Top 5 Joaquin Phoenix Performances

Undoubtedly the man of the moment in the film that has the festival circuit buzzing, Joaquin Phoenix is the frontrunner for awards for his titular performance in Todd Phillips’ origin story Joker. During a film climate that seems dominated by superhero films, Joker seems like it is doing something entirely different by twisting the tone and idea of the superhero movie. It feels that after years of playing the underdog in Indie features and his reluctance to entertain the spotlight, the mainstream media has finally caught up. It feels only right that I compile a list of my top 5 performances although it’s very tricky to do so.

Here’s my top 5 in chronological order:

Gladiator (2000)

I never thought Gladiator would be in a top anything list. Truth be told, I find the film overwhelming overall but the one element of it I absolutely love is Joaquin Phoenix’s brilliant performance as the evil Commodus, the power hungry son of Marcus Aurelius who gives power to Maximus (Russell Crowe) until a new empire is formed. His lust for power knows no bounds as he murders his own father and has Maximus arrested. It’s Phoenix’s performance that brings the real depth to this film. He could have easily played this role as a cartoonish villain but instead brings a snakelike presence to the character. His strength comes from the power that others give him rather than strength that he has by himself which comes to fruition in the final fight scene with Maximus.

The Master (2012)

Undoubtedly my favourite Joaquin Phoenix performance, The Master follows ex-marine Freddie Quell (Joaquin Phoenix) as he becomes involved with a cult called The Cause, led by Lancaster Dodd (Philip Seymour Hoffman) and his wife, Peggy (Amy Adams). I won’t dwell too much on this film, mainly because I have written an extensive review for this film (which you can read here). Phoenix brings his A game to his performance and it truly is a career best. The scene where he initially undergoes “Processing” with Lancaster in which his darkest secrets and even darker past are revealed. It’s a brilliantly shot scene that brings together to titans of acting and should have won both Phoenix and Hoffman Academy Awards.

Her (2013)

Spike Jonze’s romantic Her shows a tender side to Phoenix in the role of Theodore Twombly, a depressed soon-to-be divorcé whose job is writing intimate letters for people who are too afraid to do so. He is so emotionally intense and yet detached at the same time as he begins a sexual relationship with his OS (voiced by Scarlett Johansson). Featuring a stellar cast that is rounded off by Amy Adams and Rooney Mara, this was one of the best films of 2013 and brought Spike Jonze a much-deserved Oscar for his screenplay. It’s a saddening portrayal of love and heartbreak in the 21st century. This is a film that easily could have fallen into ridiculous due to its eccentric plot but the sincerity that Phoenix brings to the role allows the audience to become truly invested in the plot.

Inherent Vice (2014)

Phoenix’s second collaboration with Paul Thomas Anderson brings renowned author Thomas Pynchon to the big screen in what is the only adaptation to date.
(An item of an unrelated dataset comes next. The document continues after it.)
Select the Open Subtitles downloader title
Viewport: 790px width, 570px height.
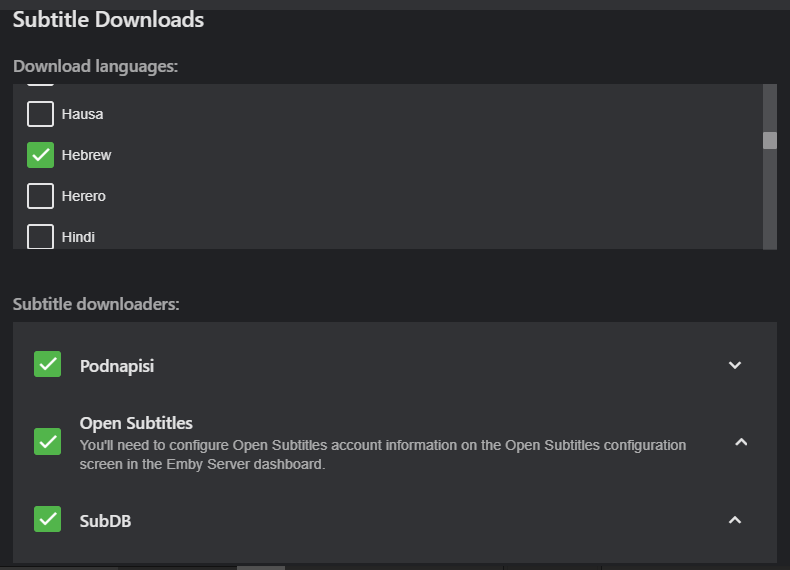pyautogui.click(x=136, y=423)
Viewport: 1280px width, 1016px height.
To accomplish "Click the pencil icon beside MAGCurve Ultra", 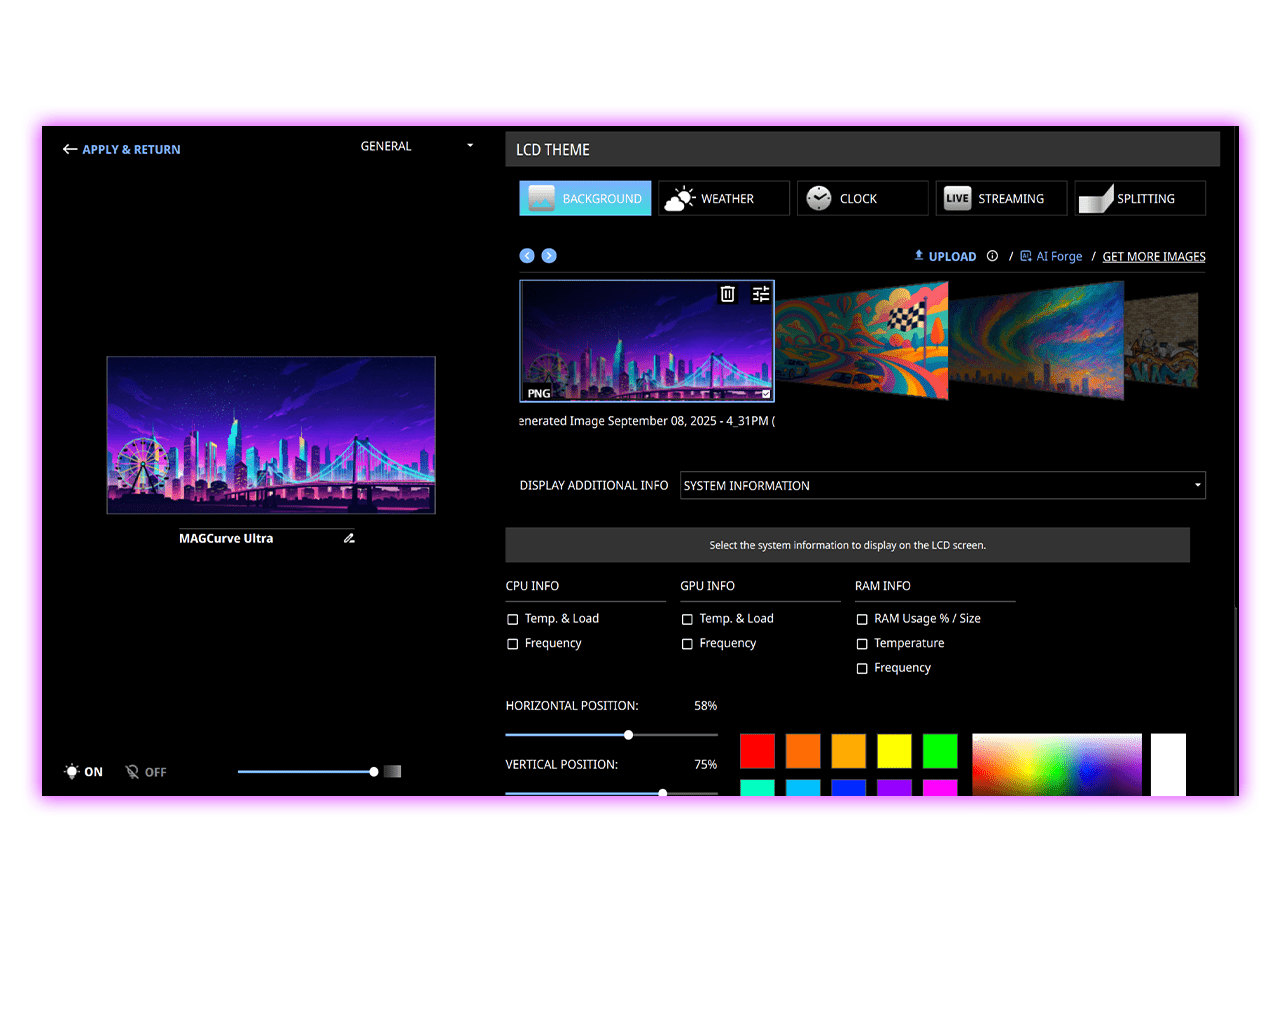I will (x=349, y=538).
Based on the drug-infused novel, Inherent Vice, we follow Doc Sportello, an alcoholic, drug-loving cop in 1969 as he tries to bring down a drug lord. It’s a hallucinogenic mesh of colour, music and Joanna Newsom who stars as a narrator only Doc can see. The film itself is hugely underrated, possibly due to the fact that it is too bizarre for a lot of people. Being a big fan of Pynchon, I was so excited to see how it would work adapting one of his books into film and it works perfectly. Phoenix is perfect casting and carries off Doc’s happy-go-lucky attitude with ease. He heads up a star-studded cast fantastically and commands the screen whenever he is on it. He brings the perfect amount of slapstick while also keeping the character’s dignity intact. It’s truly a brilliant film that I think is wrongly overlooked.

You Were Never Really Here (2017)

Lynne Ramsey’s gritty New York City based nightmare follows Phoenix as hitman, Joe, who lives and breathes violence and killing all while living with his elderly mother in his childhood home. He specialises in rescuing trafficked girls. He’s a character who’s backstory is stained with violence and abuse and there isn’t much else that he is capable of doing. He is quiet and alone but happy in his loneliness. When tasked with retrieving a Senator’s daughter from traffickers, Joe embarks on his hardest mission yet. The film is bloody and holds no punches. It’s brutal from beginning to end with devastating results. The direction and writing is super tight and brought both Phoenix and Ramsey prizes at Cannes Film Festival in a rare double win.

With the release of Joker, it seems that Phoenix is going to break into the mainstream and he’s the frontrunner come award season. It seems that these awards are long overdue. If it were up to me, he’d have a couple of oscars in his cabinet already but sadly that hasn’t been the case. I’d hope that those who are introduced to phoenix’s talents as the Joker watch him in other films and see his talents beyond that superhero universe.

I’ll be posting a review for Joker as soon as its released and I’m looking forward to seeing whether it would break into my top 5.